For me (and I say for myself because, if you ask 10 people about it, they will give you 10 different answers) tokenomics are the set of business rules, together with the design and distribution of tokens, that define a long-term projection of the asset value in the market.
Tokenomics have evolved a lot since the ICOs of 2017, but they always seek the same result: to convince the market in 2 aspects:
- That the issuer makes a fair distribution of tokens, and
- That there are clear mechanisms by which the token captures value.
Some "poor" tokenomics will have an implicit token that is not very clear what it will be used for. Likewise, some "unfair" tokenomics - everything is very relative, of course - will put the interests of the founders before the community. And most importantly: some "decaffeinated" tokenomics will not define exhaustively the mechanisms by which the token captures value, nor its issuance policy. With all this, we are going to explore the tokenomics of the TUT from different angles.
1. Distribution of TUT tokens among stakeholders.
We try to act by example and keep our word: if we preach that "Community first, team the last ones" we have to demonstrate it with facts:
Of the total tokens issued, only 3% goes to the team (with a blockade in addition to 9 months, making it impossible for us to participate in the initial farmings, which are the most profitable) and 77% of the tokens go to the Community, both for holders (staking and farming) and for platform users. And of course, the people who supported us both in 2017 and in the 2021 private sale have their representation on the cap table.
2. Distribution of tokens over time.
Almost more important than the piece of cake that each one gets is how this cake is distributed over time, and this table is also interesting:
We broadcast the TUT on Thursday, October 14 at 7:00 p.m. At that time you will already have liquidity and it will be possible to operate with it and with the associated contracts. Tutellus is the first LP of the pool (TUT-WBTC), providing $ 200,000 of initial liquidity. And holders who have tokens will receive, at this initial moment, the equivalent of 30 days of distribution by blocks (1/8 of the total). From that moment on, any holder from 2017-2021 receives the tokens per block (every 15sec), being able to claim as many times as they want and deposit them in staking, farming or whatever contracts they consider.

INFORMATION PROVIDED:
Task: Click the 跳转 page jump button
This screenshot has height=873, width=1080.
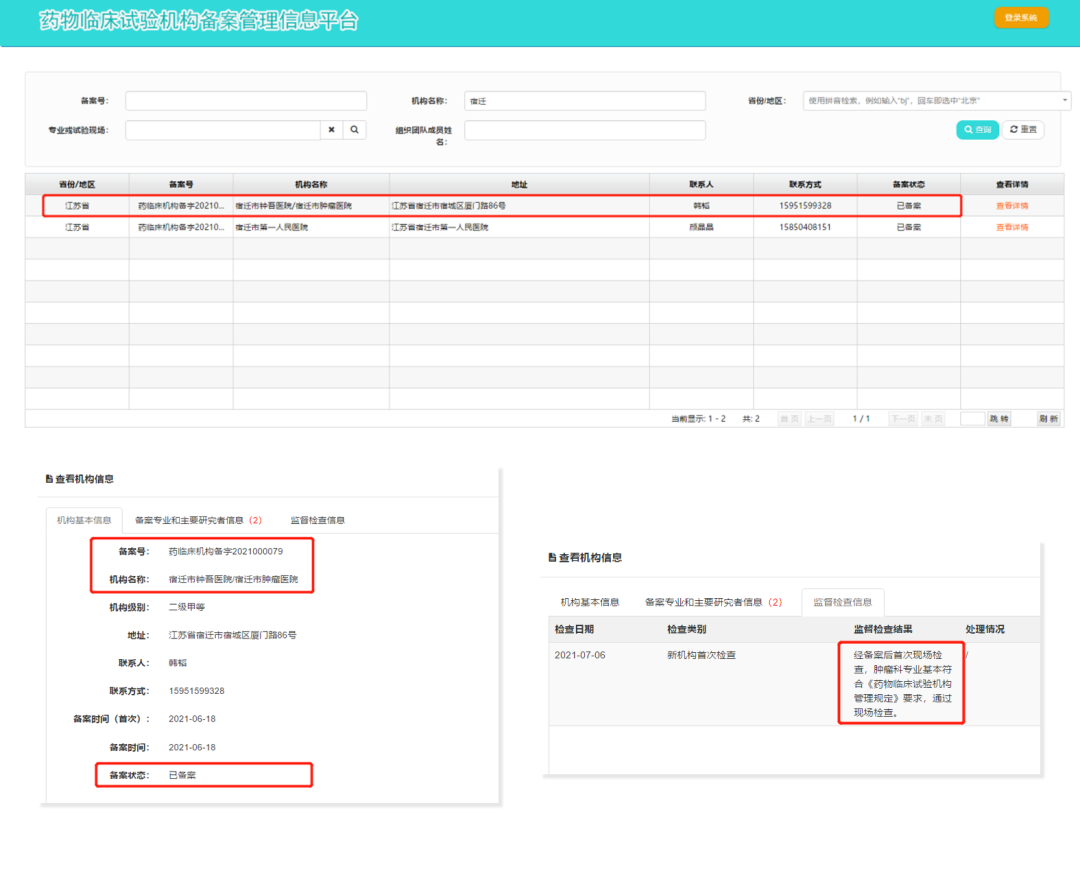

THE REQUEST: Reproduce the passage on the tokenomics of the TUT token, found above the data, word for word and in full.

EXERCISE RESULT:
For me (and I say for myself because, if you ask 10 people about it, they will give you 10 different answers) tokenomics are the set of business rules, together with the design and distribution of tokens, that define a long-term projection of the asset value in the market.
Tokenomics have evolved a lot since the ICOs of 2017, but they always seek the same result: to convince the market in 2 aspects:
- That the issuer makes a fair distribution of tokens, and
- That there are clear mechanisms by which the token captures value.
Some "poor" tokenomics will have an implicit token that is not very clear what it will be used for. Likewise, some "unfair" tokenomics - everything is very relative, of course - will put the interests of the founders before the community. And most importantly: some "decaffeinated" tokenomics will not define exhaustively the mechanisms by which the token captures value, nor its issuance policy. With all this, we are going to explore the tokenomics of the TUT from different angles.
1. Distribution of TUT tokens among stakeholders.
We try to act by example and keep our word: if we preach that "Community first, team the last ones" we have to demonstrate it with facts:
Of the total tokens issued, only 3% goes to the team (with a blockade in addition to 9 months, making it impossible for us to participate in the initial farmings, which are the most profitable) and 77% of the tokens go to the Community, both for holders (staking and farming) and for platform users. And of course, the people who supported us both in 2017 and in the 2021 private sale have their representation on the cap table.
2. Distribution of tokens over time.
Almost more important than the piece of cake that each one gets is how this cake is distributed over time, and this table is also interesting:
We broadcast the TUT on Thursday, October 14 at 7:00 p.m. At that time you will already have liquidity and it will be possible to operate with it and with the associated contracts. Tutellus is the first LP of the pool (TUT-WBTC), providing $ 200,000 of initial liquidity. And holders who have tokens will receive, at this initial moment, the equivalent of 30 days of distribution by blocks (1/8 of the total). From that moment on, any holder from 2017-2021 receives the tokens per block (every 15sec), being able to claim as many times as they want and deposit them in staking, farming or whatever contracts they consider.